(Rows of pointing data)
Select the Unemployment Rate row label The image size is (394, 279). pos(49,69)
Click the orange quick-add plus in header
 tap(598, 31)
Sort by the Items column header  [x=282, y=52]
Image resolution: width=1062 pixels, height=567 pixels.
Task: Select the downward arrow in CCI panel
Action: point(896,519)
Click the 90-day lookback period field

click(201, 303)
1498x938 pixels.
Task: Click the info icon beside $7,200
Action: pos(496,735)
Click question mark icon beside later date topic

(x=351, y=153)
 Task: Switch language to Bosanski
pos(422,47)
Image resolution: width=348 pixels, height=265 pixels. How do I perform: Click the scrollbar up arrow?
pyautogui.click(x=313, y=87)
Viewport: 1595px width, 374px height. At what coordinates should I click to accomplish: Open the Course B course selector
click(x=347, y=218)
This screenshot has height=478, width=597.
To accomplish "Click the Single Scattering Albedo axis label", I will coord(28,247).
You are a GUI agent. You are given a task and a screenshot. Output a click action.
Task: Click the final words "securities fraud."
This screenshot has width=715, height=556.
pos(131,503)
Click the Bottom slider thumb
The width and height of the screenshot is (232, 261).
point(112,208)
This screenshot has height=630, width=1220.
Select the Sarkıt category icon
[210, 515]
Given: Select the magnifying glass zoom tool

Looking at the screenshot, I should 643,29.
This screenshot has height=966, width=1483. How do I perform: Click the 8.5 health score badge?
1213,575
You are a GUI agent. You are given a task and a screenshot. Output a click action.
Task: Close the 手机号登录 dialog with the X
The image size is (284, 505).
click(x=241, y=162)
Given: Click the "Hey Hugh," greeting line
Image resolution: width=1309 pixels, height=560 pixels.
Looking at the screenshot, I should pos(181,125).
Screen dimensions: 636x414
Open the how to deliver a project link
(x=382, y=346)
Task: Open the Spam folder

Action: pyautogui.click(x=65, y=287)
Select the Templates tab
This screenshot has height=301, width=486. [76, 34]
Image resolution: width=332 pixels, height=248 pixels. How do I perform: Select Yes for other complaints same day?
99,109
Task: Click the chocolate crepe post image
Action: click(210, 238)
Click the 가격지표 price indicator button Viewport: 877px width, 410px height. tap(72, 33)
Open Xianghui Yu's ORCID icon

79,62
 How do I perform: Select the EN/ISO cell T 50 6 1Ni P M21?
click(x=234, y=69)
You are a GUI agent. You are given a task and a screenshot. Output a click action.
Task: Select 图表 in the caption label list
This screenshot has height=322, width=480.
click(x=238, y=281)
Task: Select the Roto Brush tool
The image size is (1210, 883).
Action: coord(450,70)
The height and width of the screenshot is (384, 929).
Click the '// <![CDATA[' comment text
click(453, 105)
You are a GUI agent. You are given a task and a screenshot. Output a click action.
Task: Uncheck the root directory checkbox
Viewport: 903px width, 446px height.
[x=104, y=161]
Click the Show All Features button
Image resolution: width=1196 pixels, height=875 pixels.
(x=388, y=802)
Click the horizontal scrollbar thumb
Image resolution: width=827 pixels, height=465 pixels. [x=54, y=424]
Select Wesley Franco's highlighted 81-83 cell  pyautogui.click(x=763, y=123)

# Description of the task
Rewrite the entries from the line containing "This screenshot has height=478, width=597." through the line containing "click(x=234, y=69)", changing "Spam" to "Junk" and keeping everything else the same.

# Written response
This screenshot has height=478, width=597.
To accomplish "Click the Single Scattering Albedo axis label", I will coord(28,247).
You are a GUI agent. You are given a task and a screenshot. Output a click action.
Task: Click the final words "securities fraud."
This screenshot has width=715, height=556.
pos(131,503)
Click the Bottom slider thumb
The width and height of the screenshot is (232, 261).
point(112,208)
This screenshot has height=630, width=1220.
Select the Sarkıt category icon
[210, 515]
Given: Select the magnifying glass zoom tool

Looking at the screenshot, I should 643,29.
This screenshot has height=966, width=1483. How do I perform: Click the 8.5 health score badge?
1213,575
You are a GUI agent. You are given a task and a screenshot. Output a click action.
Task: Close the 手机号登录 dialog with the X
The image size is (284, 505).
click(x=241, y=162)
Given: Click the "Hey Hugh," greeting line
Image resolution: width=1309 pixels, height=560 pixels.
Looking at the screenshot, I should pos(181,125).
Screen dimensions: 636x414
Open the how to deliver a project link
(x=382, y=346)
Task: Open the Junk folder

Action: pyautogui.click(x=65, y=287)
Select the Templates tab
This screenshot has height=301, width=486. [76, 34]
Image resolution: width=332 pixels, height=248 pixels. How do I perform: Select Yes for other complaints same day?
99,109
Task: Click the chocolate crepe post image
Action: click(210, 238)
Click the 가격지표 price indicator button Viewport: 877px width, 410px height. tap(72, 33)
Open Xianghui Yu's ORCID icon

79,62
 How do I perform: Select the EN/ISO cell T 50 6 1Ni P M21?
click(x=234, y=69)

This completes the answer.